- Mirror Lake Location within New Hampshire Mirror Lake Location within the United States
- Coordinates: 43°37′21″N 71°16′33″W﻿ / ﻿43.62250°N 71.27583°W
- Country: United States
- State: New Hampshire
- County: Carroll
- Town: Tuftonboro
- Elevation: 535 ft (163 m)
- Time zone: UTC-5 (Eastern (EST))
- • Summer (DST): UTC-4 (EDT)
- ZIP code: 03853
- Area code: 603
- GNIS feature ID: 868494

= Mirror Lake, New Hampshire =

Unincorporated community in New Hampshire, United States

Mirror Lake is an unincorporated community in the town of Tuftonboro in Carroll County, New Hampshire. It is located along the shore of Mirror Lake in the Lakes Region of New Hampshire.

The village is located in the southern part of the town of Tuftonboro, and is adjacent to Lake Winnipesaukee as well as Mirror Lake. New Hampshire Route 109 (Governor Wentworth Highway) passes through the village, connecting Wolfeboro to the east and Melvin Village and Moultonborough to the west.

Mirror Lake has a ZIP code of 03853 and is one of three ZIP code areas that cover the town of Tuftonboro, the other two being Melvin Village and Center Tuftonboro. The Mirror Lake zip code covers all of Tuftonboro Neck, 19 Mile and 20 Mile bays and a few of Tuftonboro's islands, including Cow, Farm and Chase. The remainder of Tuftonboro's inhabited islands are in the Center Tuftonboro zip code area, but have their mail shipped though Wolfeboro for delivery by mail boat.

The center of Mirror Lake village is the junction of Tuftonboro Neck Road with the Governor Wentworth Highway. The Mirror Lake Community Church, which only holds services in summer, is in the village center. At one time Mirror Lake had a mill and a general store named "Ernest B. Piper, Groceries and Stuff" which closed in 1969. The village is known for its summer camps, of which there are 5, and for its summer cabin complexes. The village got brief international attention in 2000, when local innkeeper Chuck Diorio positively identified Massachusetts murderer Dr. Richard Sharpe, who was arrested at the Pine View Lodge in Melvin Village.

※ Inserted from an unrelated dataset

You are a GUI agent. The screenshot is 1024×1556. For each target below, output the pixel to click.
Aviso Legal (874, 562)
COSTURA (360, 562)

The small village of Union Wharf lies just north of Mirror Lake, centered on an old dock and marina in 19 Mile Bay. Today Union Wharf houses a summer grocer, boat gasoline pumps, around 70 boat slips and a public beach. The area was once dominated by Nineteen Mile Bay Lodges, a summer cabin renter, which has since become a private property. It is known for its knotty pine cabins, built in the 1950s by Leon Proverb, using mostly materials from Charlestown Navy Yard in Massachusetts.